To say that Mekhrubon Sanginov is excited to resume his boxing career would be a great understatement. Sanginov, ranked #9 by the WBA at 154 pounds before his hiatus, last fought on July 8, 2022.
He was in great form before his extended leave, having scored four straight fast knockouts, advancing his record to 13-0-1. Had he remained in Las Vegas, where he had settled after his fifth pro fight, his career may have continued on an upward trajectory, but a trip to his hometown of Dushanbe, Tajikistan, turned everything haywire. A run-in with a knife-wielding bully nearly cost him his life, stalling his career for nearly three full years.
Sanginov was exiting a restaurant in Dushanbe when he saw a man, plainly intoxicated, harassing another man, an innocent bystander. Mekhrubon intervened and was stabbed several times with a long knife. One of the puncture wounds came perilously close to puncturing his heart.
“After he stabbed me, I ran after him and hit him and caught him to hold for the police,” recollects Sanginov. “There was a lot of confusion when the police arrived. At first, the police were not certain what had happened.
“By the time I got to the hospital, I had lost two liters of blood, or so I was told. After I was patched up, one of the surgeons said to me, ‘Give thanks to God because he gave you a second life.’ It is like I was born a second time.”
“I was in the wrong place at the wrong time. It could have happened in any city,” he adds. (A story about the incident on another boxing site elicited this comment from a reader: “Good man right there. World would be a better place if more folk were willing to step up when it counts.”)
Sanginov first laced on a pair of gloves at age 10 and was purportedly 105-14 as an amateur. Growing up, the boxer he most admired was Roberto Duran. “Muhammad Ali will always be the greatest and [Marvin] Hagler was great too, but Duran was always my favorite,” he says.
During his absence from the ring, Sanginov married a girl from Tajikistan and became a father. His son Makhmud was born in Las Vegas and has dual citizenship. “Ideally,” he says, “I would like to have three more children. Two more boys and the last one a daughter.”
He also put on a great deal of weight. When he returned to the gym, his trainer Bones Adams was looking at a cruiserweight. But gradually the weight came off – “I had to give up one of my hobbies; I love to eat,” he says – and he will be resuming his career at 154. “Although I am the same weight as before, I feel stronger now. Before I was more of a boy, now I am a full-grown man,” says Sanginov who turned 29 in February.

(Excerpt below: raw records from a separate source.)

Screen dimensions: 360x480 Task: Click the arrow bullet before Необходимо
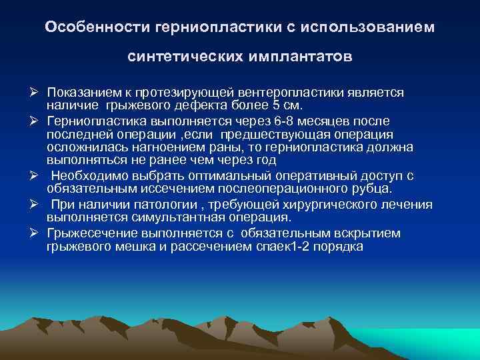click(x=37, y=175)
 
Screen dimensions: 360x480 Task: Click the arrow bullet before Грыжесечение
click(x=37, y=232)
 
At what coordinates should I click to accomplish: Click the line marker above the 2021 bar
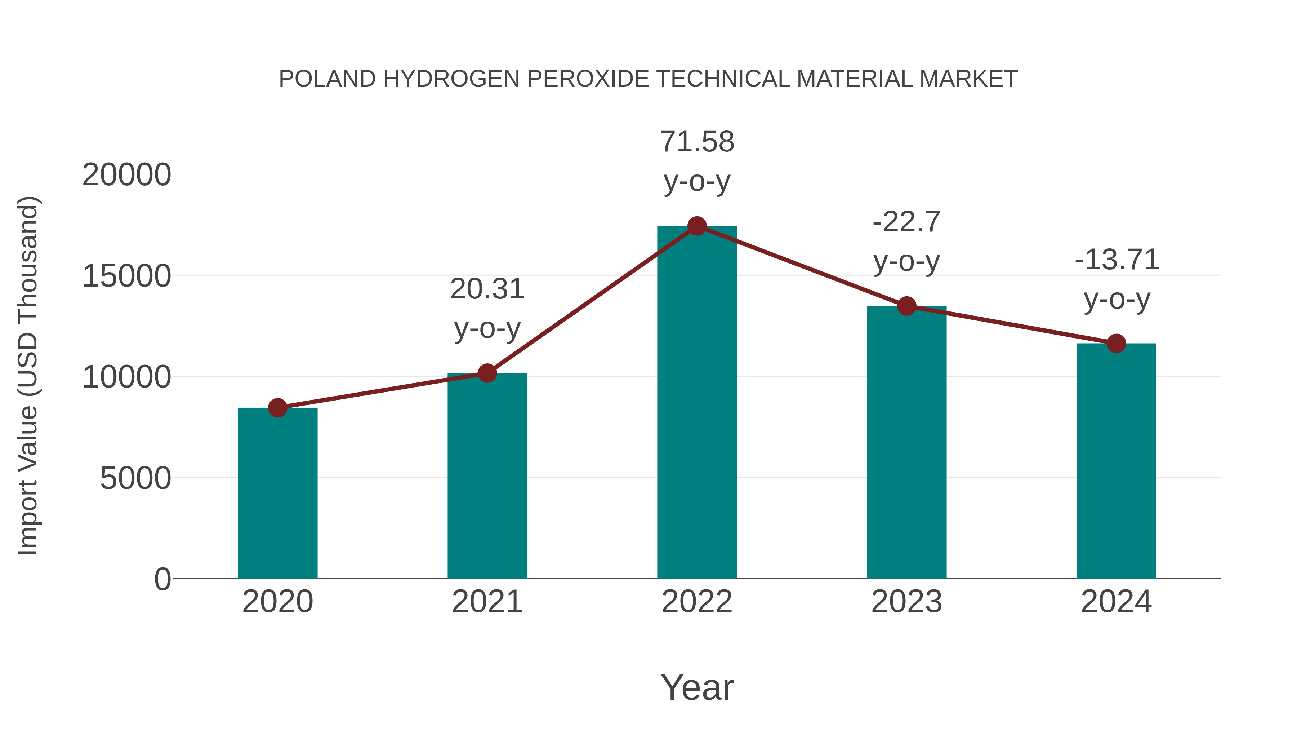[x=487, y=373]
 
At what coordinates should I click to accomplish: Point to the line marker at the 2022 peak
[x=697, y=226]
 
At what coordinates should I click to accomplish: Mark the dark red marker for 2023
[x=906, y=306]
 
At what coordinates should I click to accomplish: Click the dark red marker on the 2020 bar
[x=277, y=408]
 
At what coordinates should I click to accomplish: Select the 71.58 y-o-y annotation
[x=697, y=161]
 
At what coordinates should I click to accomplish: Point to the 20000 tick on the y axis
[x=126, y=175]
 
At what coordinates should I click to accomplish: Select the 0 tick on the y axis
[x=162, y=579]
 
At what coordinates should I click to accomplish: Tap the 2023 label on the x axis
[x=906, y=602]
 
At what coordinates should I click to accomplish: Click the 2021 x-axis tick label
[x=487, y=602]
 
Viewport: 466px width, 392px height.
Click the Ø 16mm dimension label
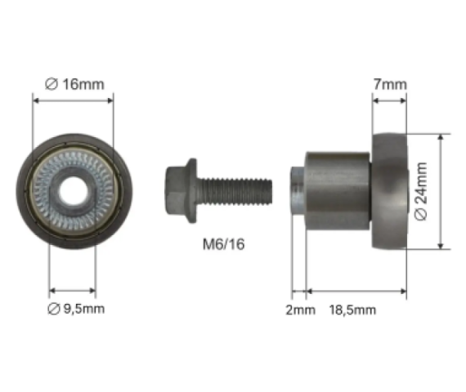coord(74,84)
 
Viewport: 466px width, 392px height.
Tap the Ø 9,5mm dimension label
coord(76,309)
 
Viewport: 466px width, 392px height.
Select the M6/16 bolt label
coord(224,244)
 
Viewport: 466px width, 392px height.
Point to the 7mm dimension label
coord(390,84)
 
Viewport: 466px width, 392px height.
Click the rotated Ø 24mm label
coord(421,192)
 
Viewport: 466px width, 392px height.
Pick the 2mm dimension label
coord(301,310)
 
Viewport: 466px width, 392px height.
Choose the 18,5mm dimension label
coord(352,310)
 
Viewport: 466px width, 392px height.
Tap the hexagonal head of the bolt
coord(175,190)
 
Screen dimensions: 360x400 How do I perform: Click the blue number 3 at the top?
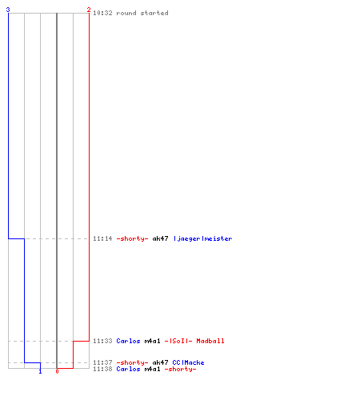(8, 10)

He has a lot of rust to shed. Because of all those early knockouts, he has answered the bell for only eight rounds in the last four years. Concordantly, his comeback fight on Saturday could be described as a soft re-awakening. Sanginov’s opponent Mahonri Montes, an 18-year pro from Mexico, has a decent record (36-10-2, 25 KOs) but has been relatively inactive and is only 1-3-1 in his last five. Their match at Thunder Studios in Long Beach, California, is slated for eight rounds.

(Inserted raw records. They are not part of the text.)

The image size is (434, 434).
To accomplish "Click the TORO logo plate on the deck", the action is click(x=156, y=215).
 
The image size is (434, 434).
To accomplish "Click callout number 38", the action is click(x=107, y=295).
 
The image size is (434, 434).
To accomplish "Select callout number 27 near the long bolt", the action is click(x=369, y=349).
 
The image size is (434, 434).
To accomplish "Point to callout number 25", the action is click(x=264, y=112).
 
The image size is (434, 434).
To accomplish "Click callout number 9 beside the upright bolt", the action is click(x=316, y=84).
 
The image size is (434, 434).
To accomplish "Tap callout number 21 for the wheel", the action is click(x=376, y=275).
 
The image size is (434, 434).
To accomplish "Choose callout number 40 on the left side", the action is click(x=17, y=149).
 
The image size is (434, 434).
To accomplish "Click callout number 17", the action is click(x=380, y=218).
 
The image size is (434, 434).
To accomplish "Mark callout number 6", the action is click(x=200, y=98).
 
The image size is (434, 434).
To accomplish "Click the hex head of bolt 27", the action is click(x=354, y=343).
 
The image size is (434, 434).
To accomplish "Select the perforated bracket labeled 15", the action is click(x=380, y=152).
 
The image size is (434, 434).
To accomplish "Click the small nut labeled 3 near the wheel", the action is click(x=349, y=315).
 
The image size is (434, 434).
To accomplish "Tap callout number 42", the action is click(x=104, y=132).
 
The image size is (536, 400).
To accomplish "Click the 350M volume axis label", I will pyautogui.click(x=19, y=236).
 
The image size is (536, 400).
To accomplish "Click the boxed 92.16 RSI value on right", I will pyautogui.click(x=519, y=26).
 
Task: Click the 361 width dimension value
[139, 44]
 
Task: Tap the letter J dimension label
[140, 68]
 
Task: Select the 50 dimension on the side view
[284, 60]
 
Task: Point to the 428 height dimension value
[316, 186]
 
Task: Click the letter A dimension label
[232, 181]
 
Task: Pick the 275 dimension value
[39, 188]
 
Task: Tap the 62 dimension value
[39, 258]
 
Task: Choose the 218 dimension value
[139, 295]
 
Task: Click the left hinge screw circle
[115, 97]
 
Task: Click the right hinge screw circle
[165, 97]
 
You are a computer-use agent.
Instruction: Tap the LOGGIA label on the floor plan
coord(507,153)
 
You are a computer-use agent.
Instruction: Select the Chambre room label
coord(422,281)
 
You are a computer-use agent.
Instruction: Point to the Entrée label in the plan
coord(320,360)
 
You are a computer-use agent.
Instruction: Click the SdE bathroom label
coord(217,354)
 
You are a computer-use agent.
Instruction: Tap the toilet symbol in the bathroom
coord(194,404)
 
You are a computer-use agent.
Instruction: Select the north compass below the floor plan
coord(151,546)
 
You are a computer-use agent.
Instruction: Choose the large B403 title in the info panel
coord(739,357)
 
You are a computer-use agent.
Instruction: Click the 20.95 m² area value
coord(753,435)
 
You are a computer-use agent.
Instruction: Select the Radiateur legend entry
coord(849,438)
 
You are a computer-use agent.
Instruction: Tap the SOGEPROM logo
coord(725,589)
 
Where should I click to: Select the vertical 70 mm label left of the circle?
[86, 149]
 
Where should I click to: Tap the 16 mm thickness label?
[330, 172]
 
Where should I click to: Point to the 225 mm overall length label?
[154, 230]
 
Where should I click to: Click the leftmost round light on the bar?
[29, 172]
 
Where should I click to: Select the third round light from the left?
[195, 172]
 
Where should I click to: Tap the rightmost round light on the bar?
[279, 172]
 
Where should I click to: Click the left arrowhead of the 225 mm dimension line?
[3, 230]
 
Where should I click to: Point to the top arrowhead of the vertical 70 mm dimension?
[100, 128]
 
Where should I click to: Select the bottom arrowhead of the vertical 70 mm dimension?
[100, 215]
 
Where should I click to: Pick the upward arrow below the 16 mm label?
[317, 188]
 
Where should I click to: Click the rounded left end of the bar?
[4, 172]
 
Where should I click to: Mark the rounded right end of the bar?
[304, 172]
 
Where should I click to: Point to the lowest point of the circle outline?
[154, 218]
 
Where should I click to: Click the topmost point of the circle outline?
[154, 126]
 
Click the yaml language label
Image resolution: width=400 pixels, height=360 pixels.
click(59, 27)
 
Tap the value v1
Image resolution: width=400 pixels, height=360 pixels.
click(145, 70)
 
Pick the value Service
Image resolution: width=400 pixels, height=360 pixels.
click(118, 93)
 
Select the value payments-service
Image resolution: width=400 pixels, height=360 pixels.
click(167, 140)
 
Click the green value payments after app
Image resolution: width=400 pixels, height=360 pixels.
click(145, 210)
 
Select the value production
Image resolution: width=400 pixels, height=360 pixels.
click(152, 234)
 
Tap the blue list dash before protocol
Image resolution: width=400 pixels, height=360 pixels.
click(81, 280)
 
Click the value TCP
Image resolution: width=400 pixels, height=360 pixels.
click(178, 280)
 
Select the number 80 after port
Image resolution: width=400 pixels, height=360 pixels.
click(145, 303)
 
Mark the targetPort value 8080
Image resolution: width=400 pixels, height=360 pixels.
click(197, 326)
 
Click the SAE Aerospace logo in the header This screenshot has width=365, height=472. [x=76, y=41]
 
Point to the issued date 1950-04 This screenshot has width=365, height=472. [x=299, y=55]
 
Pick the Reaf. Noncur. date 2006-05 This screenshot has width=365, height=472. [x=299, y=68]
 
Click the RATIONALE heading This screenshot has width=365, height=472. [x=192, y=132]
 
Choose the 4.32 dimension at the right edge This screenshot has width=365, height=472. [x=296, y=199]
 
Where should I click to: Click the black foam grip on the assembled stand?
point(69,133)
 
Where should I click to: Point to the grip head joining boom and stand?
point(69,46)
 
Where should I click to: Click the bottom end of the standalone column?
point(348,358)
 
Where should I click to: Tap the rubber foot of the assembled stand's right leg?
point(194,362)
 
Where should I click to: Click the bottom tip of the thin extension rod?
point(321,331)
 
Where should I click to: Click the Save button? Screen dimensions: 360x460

On May 10, Ardreal Holmes (17-0) faces Erickson Lubin (26-2) on a ProBox card in Kissimmee, Florida. It’s an IBF super welterweight title eliminator, meaning that the winner (in theory) will proceed directly to a world title fight.
Sanginov will be watching closely. He and Holmes were scheduled to meet in March of 2022 in the main event of a ShoBox card on Showtime. That match fell out when Sanginov suffered an ankle injury in sparring.
If not for a twist of fate, that may have been Mekhrubon Sanginov in that IBF eliminator, rather than Ardreal Holmes. We will never know, but one thing we do know is that Mekhrubon’s world title aspirations were too strong to be ruined by a knife-wielding bully.